Our research focuses on the derivation and development of novel digital signal processing algorithms for speech, audio, and multimodal signals. Addressed applications include communication devices such as hearing aids and mobile phones, as well as human-machine interfaces such as voice controlled assistants and robots. We aim at finding optimal solutions using statistical signal processing and machine learning given a set of practical constraints. These constraints may include the low algorithmic latency in communications devices, limited computational power in mobile devices, and limited resources for training. The employed methods range from statistical Bayesian models and estimation to modern machine learning techniques including artificial deep neural networks (DNNs).
The following video shows our real-time source separation demo in our varechoic sound studio.

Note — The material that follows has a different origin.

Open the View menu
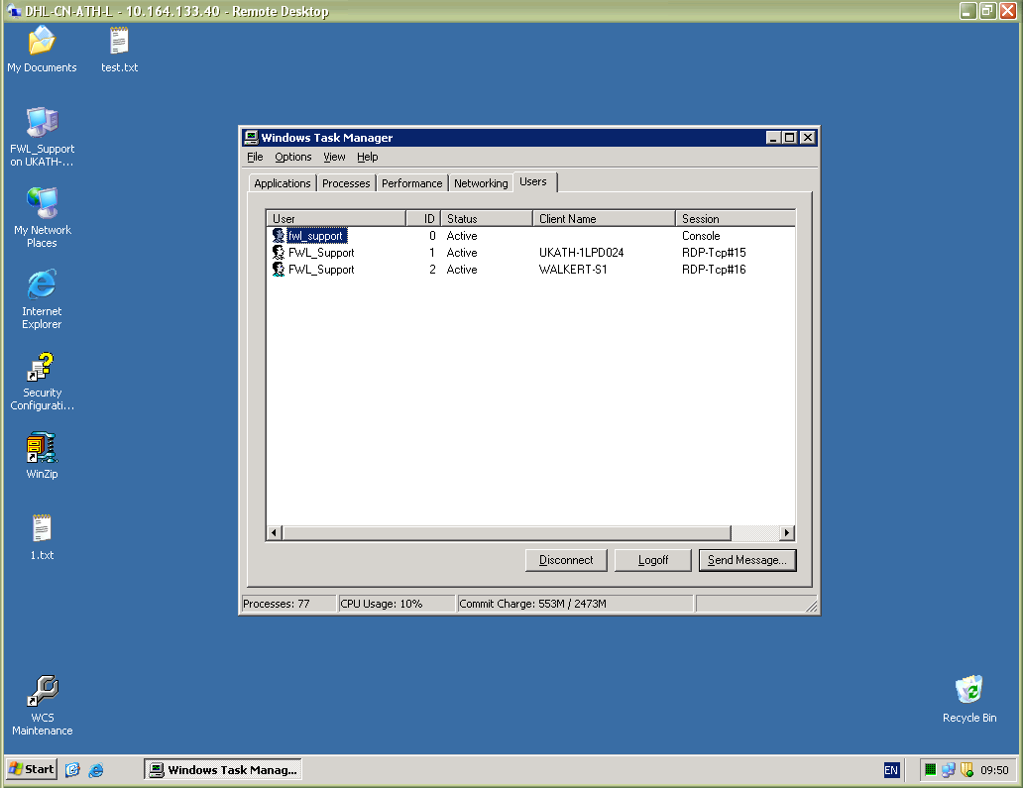 tap(334, 157)
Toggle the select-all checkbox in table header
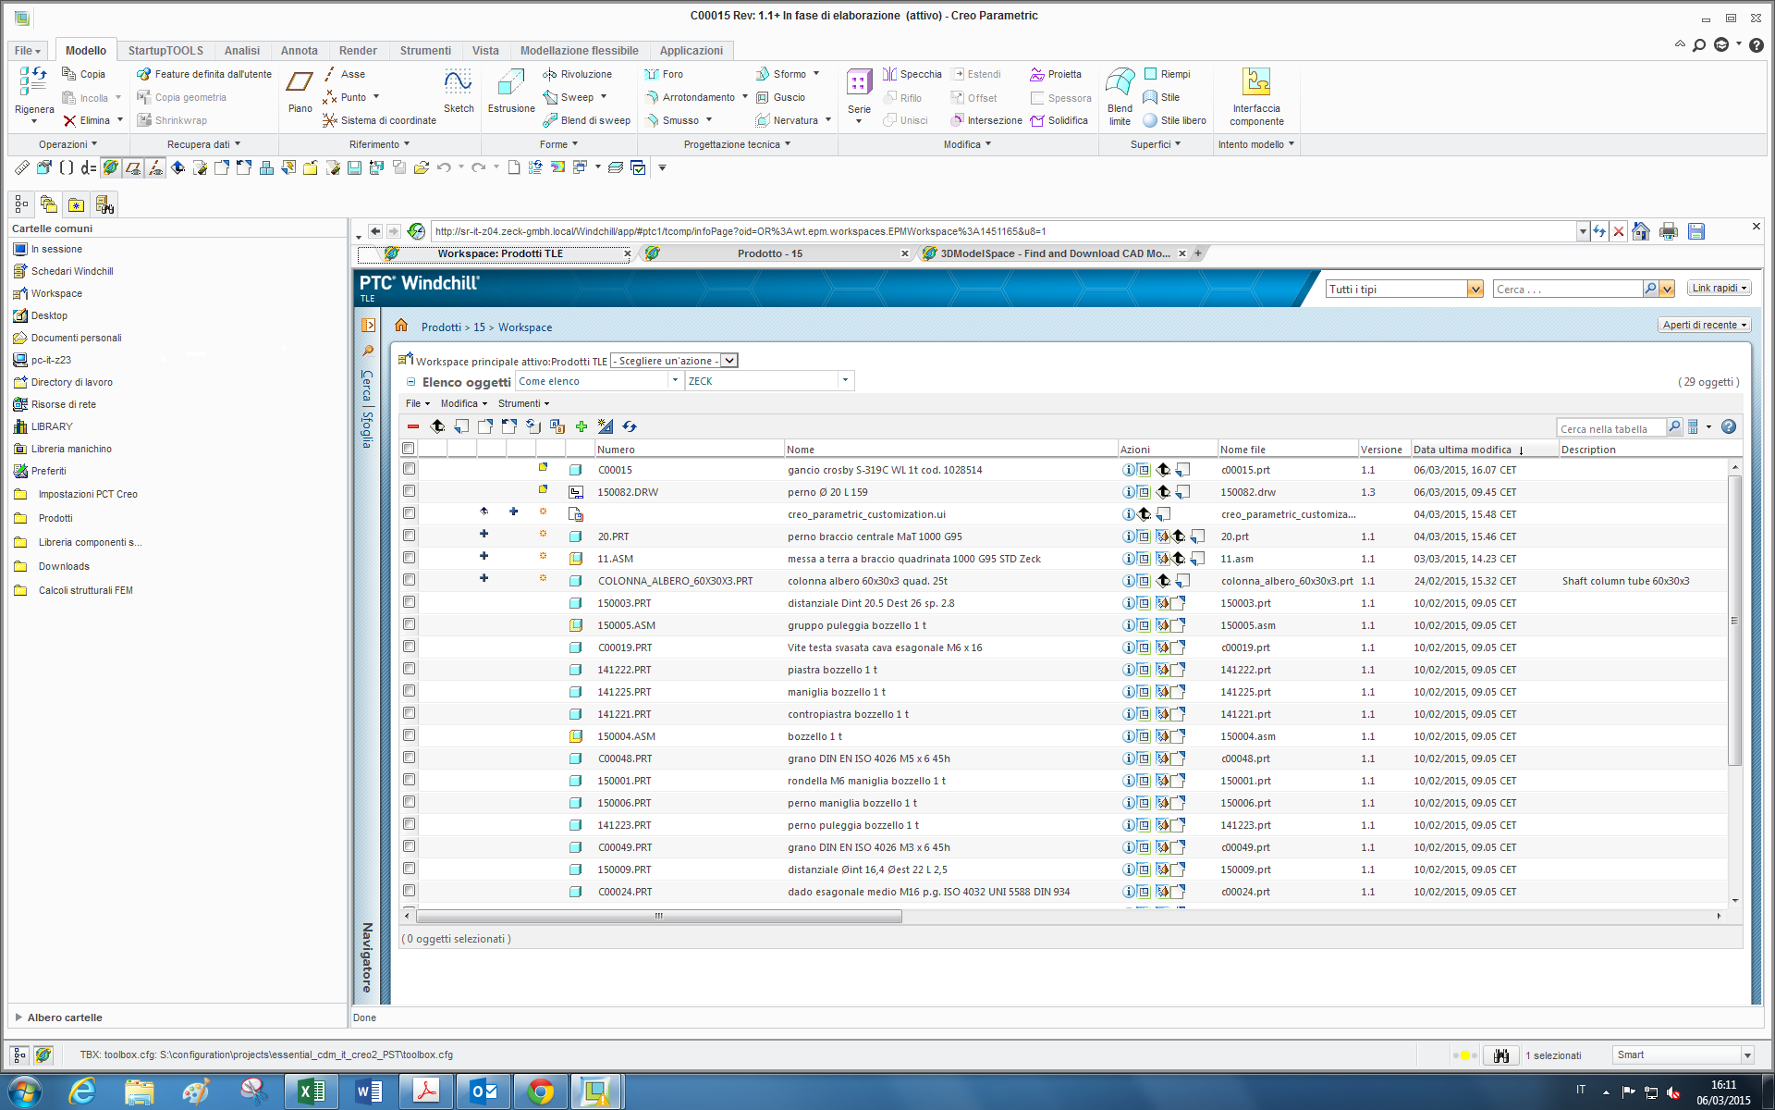 [x=408, y=449]
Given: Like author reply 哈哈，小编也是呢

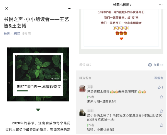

Modern speech communication devices like smartphones and hearing devices are used in many different environments. Particularly in noisy and reverberant environments communication devices, hearing devices and acoustic human-machine interfaces still exhibit limited performance. This can be very annoying, for instance if hearing aid users are unable to follow a conversation, e.g. in a noisy restaurant. Also automatic speech recognition for human-machine interfaces severly suffers from performance degradation when employed in noisy and reverberant environments.
Our group works on developing robust solutions to reduce additive noise and mend the negative effects of reverberation.
Single Channel Speech Enhancement and Source Separation
On these pages you can find an Introduction to Speech Enhancement Research.
Today, state-of-the art performance in single microphone speech enhancement and source separation is achieved by machine learning approaches using DNNs. However, supervised training methods that are commonly employed are likely to exhibit generalization problems leading to performance degradation in conditions not adequately represented in the training set. Here Combining Statistical Signal Processing and Machine Learning can help DNNs to generalize to unseen conditions. Another approach to improve generalization are unsupervised approaches where a very interesting candidate is the Variational Autoencoder for Speech Enhancement, which combines statistical signal processing and machine learning in a particular elegant way.
In many speech enhancement and source separation approaches only the magnitude of speech is estimated and only the magnitude of the noisy observation is employed to estimate clean speech coefficients. In contrast we have shown that Phase-Aware Signal Processing may yield relevant additional information to solve the speech enhancement task.
Nonlinear Multichannel Speech Enhancement and Source Separation
If multiple microphones are available the question if and how artifical intelligence, machine learning and deep neural networks can be used to obtain robust results is less clearly answered than for the single microphone case. Most research today restricts itself to linear spatial processing which is aided by DNNs. This solution is very convenient in practice, as spatial processing and DNN-based single channel postprocessing can be separated. However, we showed in our research on Nonlinear Spatial Filtering that impressive performance gains can be obtained when a nonlinear joint spatial-spectral filter is used instead of the traditional concatenation of linear beamforming and postfiltering. Therefore, using DNNs as flexible nonlinear function approximators is an exciting research topic for multichannel speech enhancement.
Do not miss our exciting audio examples, which strongly motivate further research into DNN-based nonlinear joint spatial spectral processing.
Automatic Recognition of Affect in Social Interactions
The automatic recognition of affect and emotions is an exciting research topic. The Automatic Recognition of Affect in Social Interactions is challenging but of particular interest, as it can help to make meetings more successful. A particular challenge arises in virtual meetings as many of us have experienced during the pandemic.